#### Data for processing ####
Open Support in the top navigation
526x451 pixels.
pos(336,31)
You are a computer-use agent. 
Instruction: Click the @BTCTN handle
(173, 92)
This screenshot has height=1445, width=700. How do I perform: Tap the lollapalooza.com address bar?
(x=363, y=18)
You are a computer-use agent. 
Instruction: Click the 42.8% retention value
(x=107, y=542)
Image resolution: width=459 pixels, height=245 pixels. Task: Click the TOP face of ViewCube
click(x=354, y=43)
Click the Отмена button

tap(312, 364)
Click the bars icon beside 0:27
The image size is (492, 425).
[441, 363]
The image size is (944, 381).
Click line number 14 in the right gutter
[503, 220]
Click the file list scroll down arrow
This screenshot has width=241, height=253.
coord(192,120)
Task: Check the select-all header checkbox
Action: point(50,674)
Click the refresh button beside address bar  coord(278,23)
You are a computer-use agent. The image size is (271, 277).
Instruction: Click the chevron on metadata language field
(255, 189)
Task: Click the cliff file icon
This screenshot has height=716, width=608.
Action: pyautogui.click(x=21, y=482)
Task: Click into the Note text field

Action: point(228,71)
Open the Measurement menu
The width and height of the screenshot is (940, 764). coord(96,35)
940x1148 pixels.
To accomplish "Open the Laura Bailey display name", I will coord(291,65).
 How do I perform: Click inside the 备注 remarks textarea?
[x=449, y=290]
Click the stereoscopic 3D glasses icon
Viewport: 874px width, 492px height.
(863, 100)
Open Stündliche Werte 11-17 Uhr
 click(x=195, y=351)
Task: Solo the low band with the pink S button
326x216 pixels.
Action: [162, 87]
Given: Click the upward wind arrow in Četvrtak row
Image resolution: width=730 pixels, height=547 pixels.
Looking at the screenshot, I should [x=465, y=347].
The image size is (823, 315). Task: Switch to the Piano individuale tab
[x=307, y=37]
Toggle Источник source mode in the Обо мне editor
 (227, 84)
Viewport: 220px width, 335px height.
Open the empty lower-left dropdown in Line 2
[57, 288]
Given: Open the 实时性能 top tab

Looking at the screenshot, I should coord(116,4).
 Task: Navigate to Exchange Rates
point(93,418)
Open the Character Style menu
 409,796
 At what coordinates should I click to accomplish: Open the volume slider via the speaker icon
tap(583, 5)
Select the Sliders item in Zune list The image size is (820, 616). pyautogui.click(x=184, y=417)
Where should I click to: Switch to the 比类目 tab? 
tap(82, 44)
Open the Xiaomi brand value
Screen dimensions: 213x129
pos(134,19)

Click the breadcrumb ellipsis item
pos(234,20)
####
**The task**
The records shown above must be returned in full, exactly as written.

**Task answer**
Open Support in the top navigation
526x451 pixels.
pos(336,31)
You are a computer-use agent. 
Instruction: Click the @BTCTN handle
(173, 92)
This screenshot has height=1445, width=700. How do I perform: Tap the lollapalooza.com address bar?
(x=363, y=18)
You are a computer-use agent. 
Instruction: Click the 42.8% retention value
(x=107, y=542)
Image resolution: width=459 pixels, height=245 pixels. Task: Click the TOP face of ViewCube
click(x=354, y=43)
Click the Отмена button

tap(312, 364)
Click the bars icon beside 0:27
The image size is (492, 425).
[441, 363]
The image size is (944, 381).
Click line number 14 in the right gutter
[503, 220]
Click the file list scroll down arrow
This screenshot has width=241, height=253.
coord(192,120)
Task: Check the select-all header checkbox
Action: point(50,674)
Click the refresh button beside address bar  coord(278,23)
You are a computer-use agent. The image size is (271, 277).
Instruction: Click the chevron on metadata language field
(255, 189)
Task: Click the cliff file icon
This screenshot has height=716, width=608.
Action: pyautogui.click(x=21, y=482)
Task: Click into the Note text field

Action: point(228,71)
Open the Measurement menu
The width and height of the screenshot is (940, 764). coord(96,35)
940x1148 pixels.
To accomplish "Open the Laura Bailey display name", I will coord(291,65).
 How do I perform: Click inside the 备注 remarks textarea?
[x=449, y=290]
Click the stereoscopic 3D glasses icon
Viewport: 874px width, 492px height.
(863, 100)
Open Stündliche Werte 11-17 Uhr
 click(x=195, y=351)
Task: Solo the low band with the pink S button
326x216 pixels.
Action: [162, 87]
Given: Click the upward wind arrow in Četvrtak row
Image resolution: width=730 pixels, height=547 pixels.
Looking at the screenshot, I should [x=465, y=347].
The image size is (823, 315). Task: Switch to the Piano individuale tab
[x=307, y=37]
Toggle Источник source mode in the Обо мне editor
 (227, 84)
Viewport: 220px width, 335px height.
Open the empty lower-left dropdown in Line 2
[57, 288]
Given: Open the 实时性能 top tab

Looking at the screenshot, I should coord(116,4).
 Task: Navigate to Exchange Rates
point(93,418)
Open the Character Style menu
 409,796
 At what coordinates should I click to accomplish: Open the volume slider via the speaker icon
tap(583, 5)
Select the Sliders item in Zune list The image size is (820, 616). pyautogui.click(x=184, y=417)
Where should I click to: Switch to the 比类目 tab? 
tap(82, 44)
Open the Xiaomi brand value
Screen dimensions: 213x129
pos(134,19)

Click the breadcrumb ellipsis item
pos(234,20)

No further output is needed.